Yesterday I put on Twitter the old gag about the recipe for holy water: take regular water. Boil the hell out of it. It got retweeted a bunch of times, and immediately I felt bad because I don't know if this is an old joke in the public domain or if it belongs to someone. So if it does, I apologize.
Nevertheless, I like the joke for the theology embedded in it. It's not that something has to added to the water to make it holy; the holiness is already there (apparently) but for the hell that needs to be boiled out.
Sanctity is not something new to be found, but a deeper identity to be uncovered as distractions, sins, and false selves are cleared away. Holiness is the real identity of the creature; we have just forgotten about and become distracted from who we really are.
This is why the old advice we've been fed for so long, 'be yourself,' is so right, but at the same time often unhelpful. Of course we should be our real selves, the flourishing and happy saints free for compassion and care that God has created us to be. But this isn't something you can just do.

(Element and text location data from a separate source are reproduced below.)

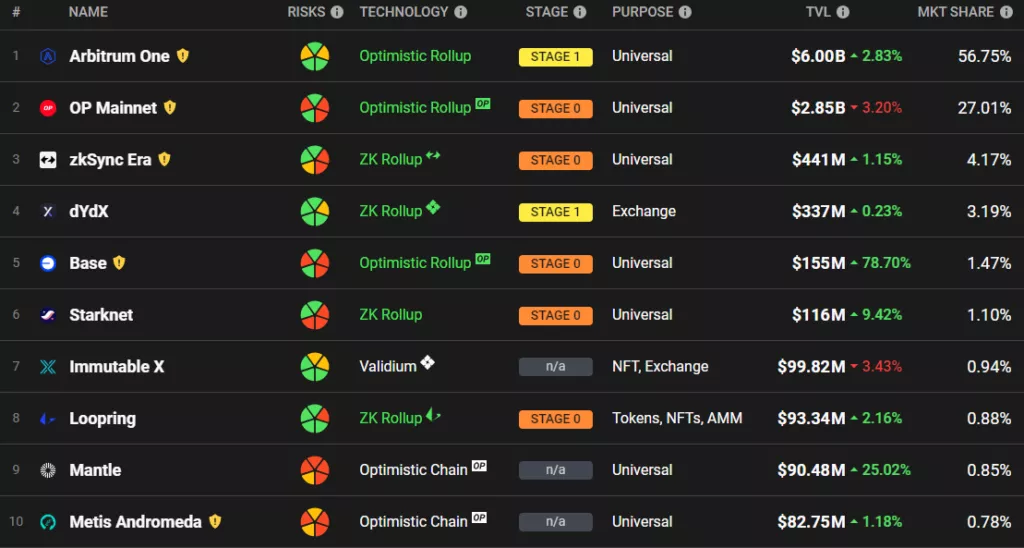Click the STAGE 0 badge for OP Mainnet
This screenshot has width=1024, height=548.
tap(556, 108)
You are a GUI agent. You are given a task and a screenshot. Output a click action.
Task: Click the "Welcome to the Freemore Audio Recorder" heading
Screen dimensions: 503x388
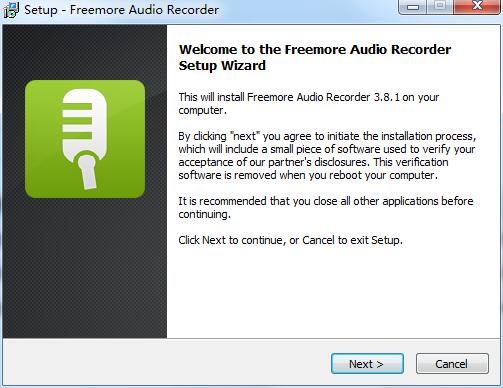(315, 49)
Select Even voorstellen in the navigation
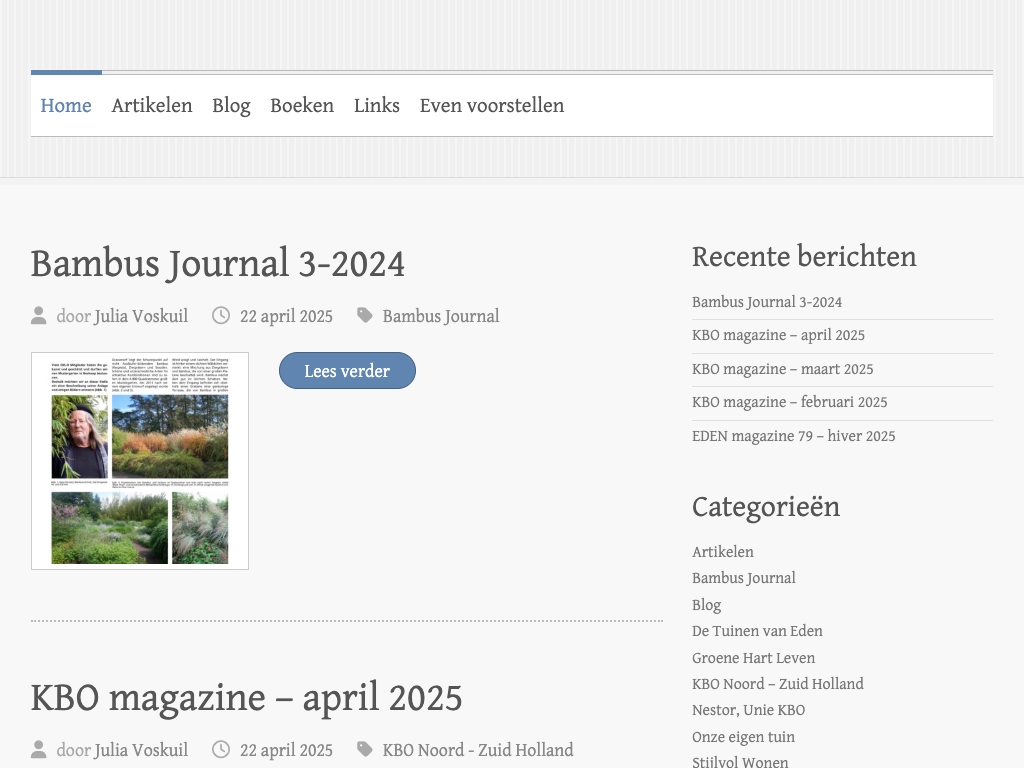This screenshot has height=768, width=1024. [491, 106]
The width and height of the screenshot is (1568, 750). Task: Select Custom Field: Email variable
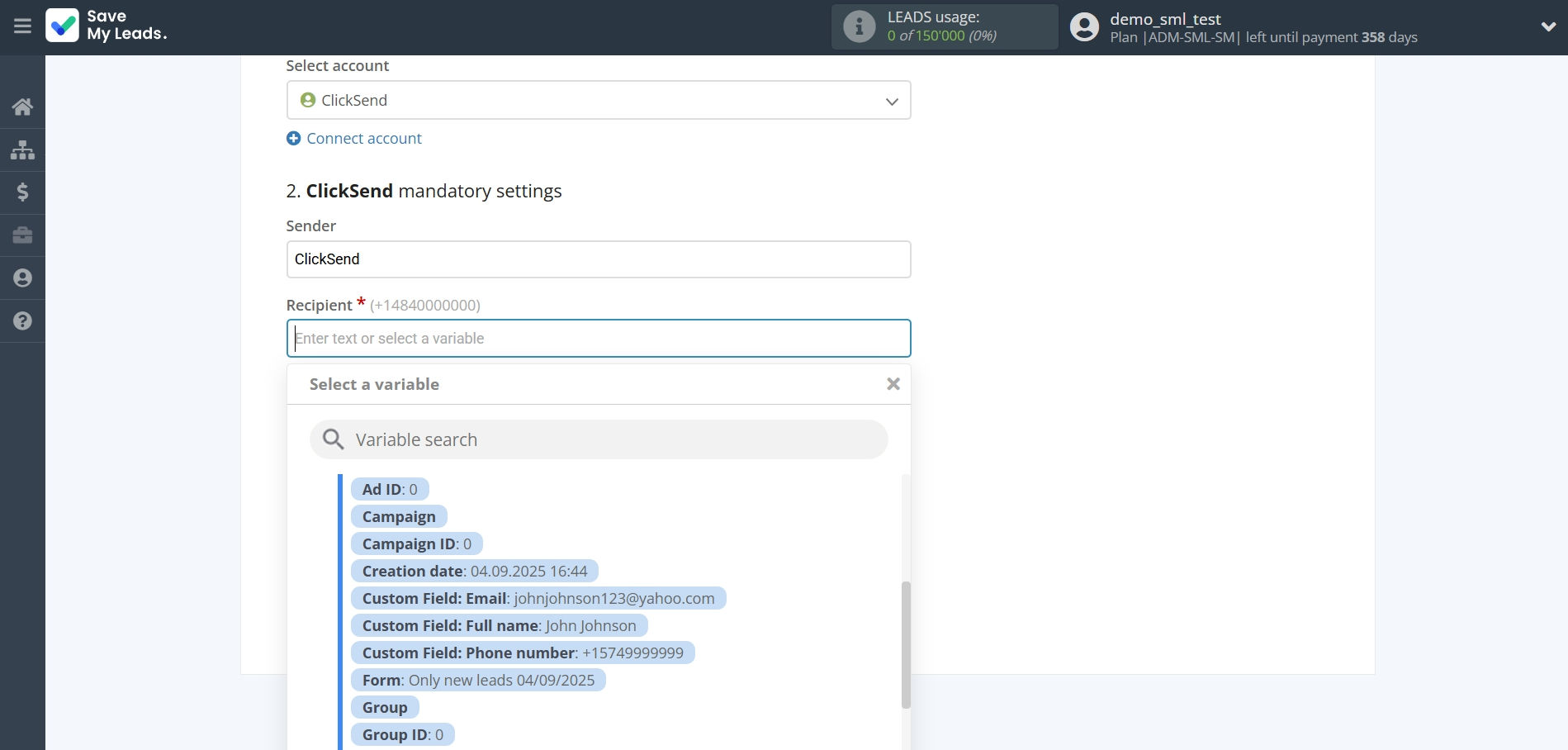[x=538, y=599]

When I try to just 'be myself' I usually end up reinforcing a false self and any number of vain self-attributions that I have wrapped like dirty bandages around the festering injury that is the lingering effect of original sin. Being myself ends up being a very hard and ongoing work that requires letting go of all kinds of stuff that I thought was me, of struggling to be free of the tyranny of the self, of abandoning what I thought was me in favor of the creature I am in the mind of God.
This is why we're like the recipe for holy water. We are already saints, but for surrendering to having the hell burned out of us by the burning love of the Crucified, apart from which there is no way.
Via autem non est nisi per ardentissimum amorem crucifixi.